--- Supplied text ---
# Tiel tantrums



## shadow (Feb 22, 2009)

Do any other Cockatiels have temper tantrums? Midge has had what appears to be a hissy fit over some runner beans!  She was out of the cage tonight, as she is usually, when I served dinner. She insisted on trying to land in the middle of our plates (she did this the other night too and burnt her feet on hot pasta), so to settle her I gave her a few little pieces of runner bean. She kept taking it an spitting it out and then flying onto the table again. OH put her back in the cage, where she then appeared to be sulking. Sitting on her perch with her back to the room, and when we gave her titbits she snatched it from our hands and dropped it on the floor of her cage. Then she hissed and pecked gently at the hand feeding her, very rapidly and in lots of places all at once as if she was having a proper little diva strop!

--- Collected material ---
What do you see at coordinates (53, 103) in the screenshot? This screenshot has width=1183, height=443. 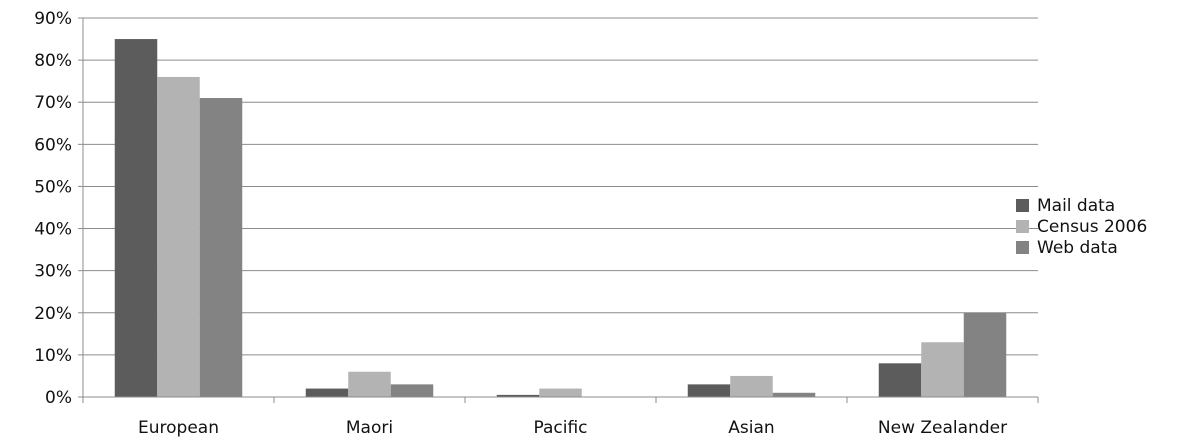 I see `y-tick-label: 70%` at bounding box center [53, 103].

--- Written task A ---
Retype the part of the cockatiel post from "# Tiel tantrums" up to and including "little diva strop!".
--- Written task B ---
Write the next part of the forum thread about the cockatiel's tantrum, picking up right after its last sentence.
The material is separate from the cockatiel forum post.

--- Exercise response A ---
# Tiel tantrums



## shadow (Feb 22, 2009)

Do any other Cockatiels have temper tantrums? Midge has had what appears to be a hissy fit over some runner beans!  She was out of the cage tonight, as she is usually, when I served dinner. She insisted on trying to land in the middle of our plates (she did this the other night too and burnt her feet on hot pasta), so to settle her I gave her a few little pieces of runner bean. She kept taking it an spitting it out and then flying onto the table again. OH put her back in the cage, where she then appeared to be sulking. Sitting on her perch with her back to the room, and when we gave her titbits she snatched it from our hands and dropped it on the floor of her cage. Then she hissed and pecked gently at the hand feeding her, very rapidly and in lots of places all at once as if she was having a proper little diva strop!

--- Exercise response B ---
Do any of you Cockatiels have paddy's like this?


----------



## Renae (Feb 9, 2008)

Lol, yep.. all the time.


----------



## xxxSpikexxx (Jul 30, 2007)

They can be just like two year olds  
When Spike was younger he use to have full blown tantrums. I mean foot stomping, wings out, screaming beak open and ready to bite. Luckily now that he is older he does not have tantrums like that any more. Now he just does his angry talk, rings his bell, hisses, turns his back on you or rapid fire nips you  Aren't tiels great


----------



## Abubakr (Aug 12, 2009)

Mine always seems to get angry/scared when I put him back in the cage. He always wants to be outside with me.. And I only had him for 3 days now. o.o

I really hope he gets used to his cage as I start school soon.


----------



## Raven2322 (Mar 1, 2008)

My Edward just turned 8 months old. At 7 months he went cranky. At 8 months he goes from cranky to down right temper tantrum hostile. I can't say it's all his age tho, my 18 year old Aladdin pulls the same stuff too.


----------



## Cassie (Jan 7, 2009)

Constantly!!! If I have something they want that they're not allowed to have it gets really ugly.  They can turn from perfect little angels into little biting monsters really quickly.


----------



## shadow (Feb 22, 2009)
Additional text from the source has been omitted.